DIRECTIONS FOR THIS TASK:
Of the entries below, copy only those lines that contain the word "page".

Data records:
####
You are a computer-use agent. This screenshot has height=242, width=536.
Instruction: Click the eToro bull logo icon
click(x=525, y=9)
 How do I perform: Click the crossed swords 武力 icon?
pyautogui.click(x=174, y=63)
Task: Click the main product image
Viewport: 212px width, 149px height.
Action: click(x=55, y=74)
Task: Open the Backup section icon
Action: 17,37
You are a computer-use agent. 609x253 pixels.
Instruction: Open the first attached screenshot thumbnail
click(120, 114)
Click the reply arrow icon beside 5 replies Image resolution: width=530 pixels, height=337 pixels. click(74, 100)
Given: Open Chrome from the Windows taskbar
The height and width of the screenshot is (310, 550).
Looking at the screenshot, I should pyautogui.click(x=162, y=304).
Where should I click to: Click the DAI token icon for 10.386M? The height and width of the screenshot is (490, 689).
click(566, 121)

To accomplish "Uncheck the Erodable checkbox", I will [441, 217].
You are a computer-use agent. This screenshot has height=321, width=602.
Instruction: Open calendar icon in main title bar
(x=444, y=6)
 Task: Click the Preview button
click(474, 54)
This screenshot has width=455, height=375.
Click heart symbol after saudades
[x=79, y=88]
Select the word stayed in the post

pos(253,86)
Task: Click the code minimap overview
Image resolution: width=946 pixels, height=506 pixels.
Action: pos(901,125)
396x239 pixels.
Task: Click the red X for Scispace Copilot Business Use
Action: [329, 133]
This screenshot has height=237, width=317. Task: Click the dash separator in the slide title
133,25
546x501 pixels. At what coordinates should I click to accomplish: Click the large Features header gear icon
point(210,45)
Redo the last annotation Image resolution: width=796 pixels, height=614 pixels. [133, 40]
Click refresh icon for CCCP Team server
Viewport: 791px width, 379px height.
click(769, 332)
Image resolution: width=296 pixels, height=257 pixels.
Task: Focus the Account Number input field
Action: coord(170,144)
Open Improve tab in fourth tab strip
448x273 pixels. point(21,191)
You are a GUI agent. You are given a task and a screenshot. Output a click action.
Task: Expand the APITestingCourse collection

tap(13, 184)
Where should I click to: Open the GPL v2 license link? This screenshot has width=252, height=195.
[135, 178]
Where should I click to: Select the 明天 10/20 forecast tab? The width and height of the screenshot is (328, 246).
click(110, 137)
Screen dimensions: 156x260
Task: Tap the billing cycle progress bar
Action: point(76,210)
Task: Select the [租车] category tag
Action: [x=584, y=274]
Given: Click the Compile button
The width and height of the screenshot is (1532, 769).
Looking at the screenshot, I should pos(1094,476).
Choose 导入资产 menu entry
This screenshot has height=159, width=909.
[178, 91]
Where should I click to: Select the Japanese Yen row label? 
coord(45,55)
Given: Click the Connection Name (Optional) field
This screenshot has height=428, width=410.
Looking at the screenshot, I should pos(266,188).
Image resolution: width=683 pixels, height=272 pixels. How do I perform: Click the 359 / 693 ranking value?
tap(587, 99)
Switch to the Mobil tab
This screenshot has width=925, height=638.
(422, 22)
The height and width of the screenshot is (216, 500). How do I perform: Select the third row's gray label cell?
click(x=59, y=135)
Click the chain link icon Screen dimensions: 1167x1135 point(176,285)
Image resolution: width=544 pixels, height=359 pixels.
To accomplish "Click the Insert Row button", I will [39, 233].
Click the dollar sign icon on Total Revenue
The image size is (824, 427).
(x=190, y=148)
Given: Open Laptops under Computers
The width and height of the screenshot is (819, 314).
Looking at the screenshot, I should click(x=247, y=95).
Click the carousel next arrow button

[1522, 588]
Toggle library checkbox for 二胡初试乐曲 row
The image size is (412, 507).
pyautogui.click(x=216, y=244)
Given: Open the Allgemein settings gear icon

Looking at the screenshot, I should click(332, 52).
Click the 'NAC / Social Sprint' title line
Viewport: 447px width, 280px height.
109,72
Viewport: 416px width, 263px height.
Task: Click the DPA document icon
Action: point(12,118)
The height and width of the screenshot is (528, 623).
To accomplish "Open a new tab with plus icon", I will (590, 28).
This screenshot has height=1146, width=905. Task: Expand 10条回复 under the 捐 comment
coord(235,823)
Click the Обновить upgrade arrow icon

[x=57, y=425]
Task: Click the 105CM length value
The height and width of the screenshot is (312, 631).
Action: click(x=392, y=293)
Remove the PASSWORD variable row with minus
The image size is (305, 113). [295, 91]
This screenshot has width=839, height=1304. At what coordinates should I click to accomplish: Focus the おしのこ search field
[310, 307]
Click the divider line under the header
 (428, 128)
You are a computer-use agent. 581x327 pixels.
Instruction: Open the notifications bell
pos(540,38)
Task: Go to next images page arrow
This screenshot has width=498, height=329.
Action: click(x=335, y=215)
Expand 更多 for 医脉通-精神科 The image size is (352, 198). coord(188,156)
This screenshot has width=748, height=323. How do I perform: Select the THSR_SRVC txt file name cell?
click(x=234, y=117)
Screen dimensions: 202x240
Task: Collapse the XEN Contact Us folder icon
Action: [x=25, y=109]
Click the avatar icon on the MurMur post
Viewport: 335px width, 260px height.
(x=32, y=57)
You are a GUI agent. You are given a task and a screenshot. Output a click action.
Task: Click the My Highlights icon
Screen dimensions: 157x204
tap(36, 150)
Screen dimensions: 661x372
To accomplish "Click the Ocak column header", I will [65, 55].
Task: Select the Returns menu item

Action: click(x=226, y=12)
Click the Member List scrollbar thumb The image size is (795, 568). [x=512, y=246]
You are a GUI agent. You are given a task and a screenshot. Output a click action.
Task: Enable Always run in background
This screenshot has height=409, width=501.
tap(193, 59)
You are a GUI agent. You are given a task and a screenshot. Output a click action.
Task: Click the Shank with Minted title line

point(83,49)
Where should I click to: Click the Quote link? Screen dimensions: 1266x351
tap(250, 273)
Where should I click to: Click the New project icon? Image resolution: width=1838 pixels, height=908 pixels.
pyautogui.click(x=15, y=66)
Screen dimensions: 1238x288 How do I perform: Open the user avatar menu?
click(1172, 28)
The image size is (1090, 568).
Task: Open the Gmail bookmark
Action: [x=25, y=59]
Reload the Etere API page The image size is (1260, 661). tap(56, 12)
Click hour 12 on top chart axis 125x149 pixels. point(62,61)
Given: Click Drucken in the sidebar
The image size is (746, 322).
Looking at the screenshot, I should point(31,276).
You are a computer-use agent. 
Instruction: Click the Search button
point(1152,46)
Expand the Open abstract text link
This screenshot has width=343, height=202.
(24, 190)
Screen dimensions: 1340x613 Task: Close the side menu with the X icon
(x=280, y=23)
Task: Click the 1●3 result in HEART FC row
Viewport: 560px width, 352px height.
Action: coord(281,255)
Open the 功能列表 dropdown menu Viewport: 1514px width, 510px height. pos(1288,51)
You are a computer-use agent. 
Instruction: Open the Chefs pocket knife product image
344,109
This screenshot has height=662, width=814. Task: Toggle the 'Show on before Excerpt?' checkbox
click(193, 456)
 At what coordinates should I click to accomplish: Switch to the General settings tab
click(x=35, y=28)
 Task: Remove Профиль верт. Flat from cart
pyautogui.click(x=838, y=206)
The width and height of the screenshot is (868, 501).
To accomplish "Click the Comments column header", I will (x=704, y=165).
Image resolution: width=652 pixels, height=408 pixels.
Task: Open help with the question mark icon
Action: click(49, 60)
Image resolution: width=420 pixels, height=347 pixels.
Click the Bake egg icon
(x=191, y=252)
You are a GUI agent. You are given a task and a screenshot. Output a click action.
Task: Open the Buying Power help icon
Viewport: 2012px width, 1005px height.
####
OUTPUT FOR THIS TASK:
Task: Go to next images page arrow
Reload the Etere API page The image size is (1260, 661). tap(56, 12)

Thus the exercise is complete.